Clochard, regge il piano comunale di aiuti
In questi giorni di eccezionale ondata siberiana - mentre in mezza Europa decine di clochard ci stanno lasciando la pelle - il piano “emergenza freddo” del Comune sta reggendo l’urto. Oggi, e non da oggi, ma in particolare oggi, qualunque homeless dichiari di aver bisogno di un tetto per la notte e di buttare giù qualcosa di caldo - e di questi tempi qui ce ne sono una settantina in tutto - non viene lasciato all’addiaccio. «Le realtà che operano in questo settore stanno rispondendo bene, il piano di rete dell’amministrazione cittadina sta funzionando», premette don Roberto Pasetti, il responsabile della Caritas. «All’occorrenza - spiega l’assessore ai Servizi sociali Laura Famulari - abbiamo aggiunto una disponibilità di posti in una locanda del centro». Essa si abbina alla ricettività attuale fatta già di 40 letti tra dormitorio e centro diurno gestiti dalla Comunità di San Martino al Campo in via Udine, di altri 20 in via Sant’Anastasio in una proprietà della parrocchia Immacolato Cuore di Maria, gestita a sua volta dalla Caritas (che ha in carico i 60 del Teresiano e altri per mamme e figli presso La Madre di via Navali) e di una decina ulteriore di posti in un immobile di via San Lazzaro col coinvolgimento dell’Ics.
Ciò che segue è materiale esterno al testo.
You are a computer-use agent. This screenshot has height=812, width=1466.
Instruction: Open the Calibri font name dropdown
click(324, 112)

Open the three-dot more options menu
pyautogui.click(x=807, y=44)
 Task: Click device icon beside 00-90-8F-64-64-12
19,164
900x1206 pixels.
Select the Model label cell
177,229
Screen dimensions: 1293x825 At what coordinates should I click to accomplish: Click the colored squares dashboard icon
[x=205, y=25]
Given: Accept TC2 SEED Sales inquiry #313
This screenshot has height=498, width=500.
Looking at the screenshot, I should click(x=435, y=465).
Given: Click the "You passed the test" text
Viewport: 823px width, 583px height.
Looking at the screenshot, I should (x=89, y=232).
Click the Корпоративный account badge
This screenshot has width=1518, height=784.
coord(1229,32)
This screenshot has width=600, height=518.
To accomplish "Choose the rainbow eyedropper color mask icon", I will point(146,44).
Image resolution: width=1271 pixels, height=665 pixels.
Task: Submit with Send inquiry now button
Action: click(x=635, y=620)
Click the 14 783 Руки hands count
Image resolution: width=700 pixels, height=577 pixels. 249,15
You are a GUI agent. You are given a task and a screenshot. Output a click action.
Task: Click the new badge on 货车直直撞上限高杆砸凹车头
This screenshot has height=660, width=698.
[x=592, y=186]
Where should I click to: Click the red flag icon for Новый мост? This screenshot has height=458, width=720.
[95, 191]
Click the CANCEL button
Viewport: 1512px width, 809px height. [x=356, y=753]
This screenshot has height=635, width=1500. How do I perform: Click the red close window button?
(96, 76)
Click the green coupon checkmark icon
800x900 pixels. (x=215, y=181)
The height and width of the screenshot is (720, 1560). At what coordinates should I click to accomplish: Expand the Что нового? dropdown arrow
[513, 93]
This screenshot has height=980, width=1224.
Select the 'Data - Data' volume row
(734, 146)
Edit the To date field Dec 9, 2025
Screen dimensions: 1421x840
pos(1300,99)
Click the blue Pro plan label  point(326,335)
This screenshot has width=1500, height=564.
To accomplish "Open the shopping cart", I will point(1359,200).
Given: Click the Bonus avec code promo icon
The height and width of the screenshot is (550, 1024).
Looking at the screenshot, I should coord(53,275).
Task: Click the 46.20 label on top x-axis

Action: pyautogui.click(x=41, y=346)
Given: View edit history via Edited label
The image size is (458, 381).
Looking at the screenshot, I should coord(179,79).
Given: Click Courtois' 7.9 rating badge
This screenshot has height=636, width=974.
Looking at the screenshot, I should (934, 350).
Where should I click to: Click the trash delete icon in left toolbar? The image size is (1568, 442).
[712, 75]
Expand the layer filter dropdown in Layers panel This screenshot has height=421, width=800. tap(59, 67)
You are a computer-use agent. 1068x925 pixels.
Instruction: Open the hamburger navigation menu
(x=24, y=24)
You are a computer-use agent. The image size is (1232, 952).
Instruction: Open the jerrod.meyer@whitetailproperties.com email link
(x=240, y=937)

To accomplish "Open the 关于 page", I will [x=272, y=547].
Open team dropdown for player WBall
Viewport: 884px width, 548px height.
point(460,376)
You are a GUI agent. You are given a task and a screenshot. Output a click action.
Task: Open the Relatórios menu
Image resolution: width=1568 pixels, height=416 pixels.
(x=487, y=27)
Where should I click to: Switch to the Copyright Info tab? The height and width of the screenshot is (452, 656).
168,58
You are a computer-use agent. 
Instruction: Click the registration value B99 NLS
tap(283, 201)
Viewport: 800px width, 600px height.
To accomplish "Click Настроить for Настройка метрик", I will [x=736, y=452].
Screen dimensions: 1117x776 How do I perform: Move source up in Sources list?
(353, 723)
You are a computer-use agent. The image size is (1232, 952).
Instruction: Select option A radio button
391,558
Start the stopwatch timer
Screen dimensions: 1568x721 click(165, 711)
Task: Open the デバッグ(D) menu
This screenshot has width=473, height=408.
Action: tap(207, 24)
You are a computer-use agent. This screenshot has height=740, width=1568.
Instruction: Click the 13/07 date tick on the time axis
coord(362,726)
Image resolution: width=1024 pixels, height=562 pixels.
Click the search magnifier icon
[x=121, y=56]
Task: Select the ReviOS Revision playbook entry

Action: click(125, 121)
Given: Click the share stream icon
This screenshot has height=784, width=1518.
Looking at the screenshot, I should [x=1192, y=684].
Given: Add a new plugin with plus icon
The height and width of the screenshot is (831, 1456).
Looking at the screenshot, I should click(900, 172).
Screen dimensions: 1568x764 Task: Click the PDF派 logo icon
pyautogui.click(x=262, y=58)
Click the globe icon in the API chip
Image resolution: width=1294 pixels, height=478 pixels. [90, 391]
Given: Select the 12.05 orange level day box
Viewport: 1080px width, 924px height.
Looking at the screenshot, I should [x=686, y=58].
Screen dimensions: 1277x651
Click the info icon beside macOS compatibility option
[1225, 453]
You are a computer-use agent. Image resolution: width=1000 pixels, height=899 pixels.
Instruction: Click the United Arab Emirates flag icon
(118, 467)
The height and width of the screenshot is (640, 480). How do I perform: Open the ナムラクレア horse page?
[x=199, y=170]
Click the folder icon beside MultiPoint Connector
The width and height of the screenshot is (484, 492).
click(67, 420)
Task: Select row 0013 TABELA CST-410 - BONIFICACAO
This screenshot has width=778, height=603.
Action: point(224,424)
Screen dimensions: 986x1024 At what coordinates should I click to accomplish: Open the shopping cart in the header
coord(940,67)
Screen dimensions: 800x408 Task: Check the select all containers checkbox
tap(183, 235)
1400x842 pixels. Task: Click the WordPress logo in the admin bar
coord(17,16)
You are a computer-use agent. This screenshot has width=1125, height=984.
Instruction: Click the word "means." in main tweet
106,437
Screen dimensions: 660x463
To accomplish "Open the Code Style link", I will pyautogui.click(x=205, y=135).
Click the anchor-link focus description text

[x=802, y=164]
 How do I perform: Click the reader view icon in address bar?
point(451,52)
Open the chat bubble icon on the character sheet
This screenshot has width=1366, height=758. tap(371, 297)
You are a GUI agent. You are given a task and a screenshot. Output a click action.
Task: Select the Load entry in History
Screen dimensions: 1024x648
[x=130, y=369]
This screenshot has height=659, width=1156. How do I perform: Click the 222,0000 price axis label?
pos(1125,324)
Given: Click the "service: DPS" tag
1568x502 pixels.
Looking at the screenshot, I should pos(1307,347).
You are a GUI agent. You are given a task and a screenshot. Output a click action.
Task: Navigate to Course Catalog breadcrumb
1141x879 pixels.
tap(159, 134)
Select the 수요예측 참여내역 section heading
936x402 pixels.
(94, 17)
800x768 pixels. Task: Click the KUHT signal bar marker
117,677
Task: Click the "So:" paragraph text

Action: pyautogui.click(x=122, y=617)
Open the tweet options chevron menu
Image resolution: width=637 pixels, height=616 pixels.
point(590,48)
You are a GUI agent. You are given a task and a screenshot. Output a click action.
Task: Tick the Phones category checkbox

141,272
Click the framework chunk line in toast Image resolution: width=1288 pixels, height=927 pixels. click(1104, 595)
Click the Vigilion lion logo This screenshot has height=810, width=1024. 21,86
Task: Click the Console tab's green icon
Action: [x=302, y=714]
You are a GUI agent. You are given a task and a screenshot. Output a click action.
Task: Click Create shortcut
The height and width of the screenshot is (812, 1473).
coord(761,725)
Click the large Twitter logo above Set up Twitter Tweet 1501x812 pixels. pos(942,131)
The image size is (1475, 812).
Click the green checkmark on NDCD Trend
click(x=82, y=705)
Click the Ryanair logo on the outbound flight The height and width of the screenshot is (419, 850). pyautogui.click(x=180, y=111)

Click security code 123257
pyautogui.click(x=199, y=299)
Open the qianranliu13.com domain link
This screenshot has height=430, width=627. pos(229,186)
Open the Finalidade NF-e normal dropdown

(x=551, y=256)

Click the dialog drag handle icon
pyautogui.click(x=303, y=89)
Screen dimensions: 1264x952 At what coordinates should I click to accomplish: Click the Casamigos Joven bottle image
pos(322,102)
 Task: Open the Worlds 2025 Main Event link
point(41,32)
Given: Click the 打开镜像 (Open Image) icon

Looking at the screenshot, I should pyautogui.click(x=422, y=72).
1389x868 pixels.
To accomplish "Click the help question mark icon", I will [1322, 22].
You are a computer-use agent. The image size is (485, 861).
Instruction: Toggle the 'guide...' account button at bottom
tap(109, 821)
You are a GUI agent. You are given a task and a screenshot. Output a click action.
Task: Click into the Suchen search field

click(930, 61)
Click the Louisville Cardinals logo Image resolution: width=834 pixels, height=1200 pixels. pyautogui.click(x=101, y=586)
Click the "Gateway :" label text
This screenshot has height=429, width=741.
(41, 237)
Questo però non vuol dire che non ci sia nessuno che sta dormendo per strada. Saranno poco meno che una trentina quelli che continuano a sfidare le temperature in picchiata e pure il taglio delle panchine dandosi appuntamento, solitamente, nell’atrio della stazione. Armati di cartoni e coperte si sistemano in prossimità dei corridoi e degli imbocchi laterali, negli angoli più riparati, o nella zona di accesso ai binari da via Flavio Gioia, o ancora nei vagoni fermi poco più in là. Uomini e donne, anziani e giovani, stranieri e non, che per diversi motivi non se la sentono, rifiutano di dormire nei centri di accoglienza. C’è chi lo fa per dipendenza da alcol o peggio, chi per evitare che lo si scopra clandestino, chi perché ha problemi psicologici se non psichiatrici legati alla propria condizione, ma anche chi non se la sente di separarsi dal proprio partner perché nei dormitori maschi e femmine sono ovviamente divisi. «Fa impressione vedere queste persone fuori alla sera, qui non siamo in presenza di volontà romantiche di vivere sotto le stelle, ma di seri problemi relazionali, personali, condizioni di dolore che si dovrebbero sempre tentare di capire, fino in fondo», osserva Paolo Parisini, presidente della Comunità di Sant’Egidio, volontario delle unità di strada che si interfacciano con la Comunità di San Martino al Campo di don Mario Vatta, che ne è referente di fronte ai Servizi sociali. L’appello del Comune è che se qualcuno sfugge alle unità di strada, venga segnalato ai vigili, che poi attivano la rete di aiuti. Rete cui, se serve, si dicono pronti a contribuire dalla Croce Rossa, dove sono disponibili coperte e abiti pesanti, e pure dal Club Alpinistico Triestino, dove speleologi e alpinisti hanno deciso di attivarsi per far avere al dormitorio di don Vatta indumenti invernali e sacchi a pelo. (pi.ra.)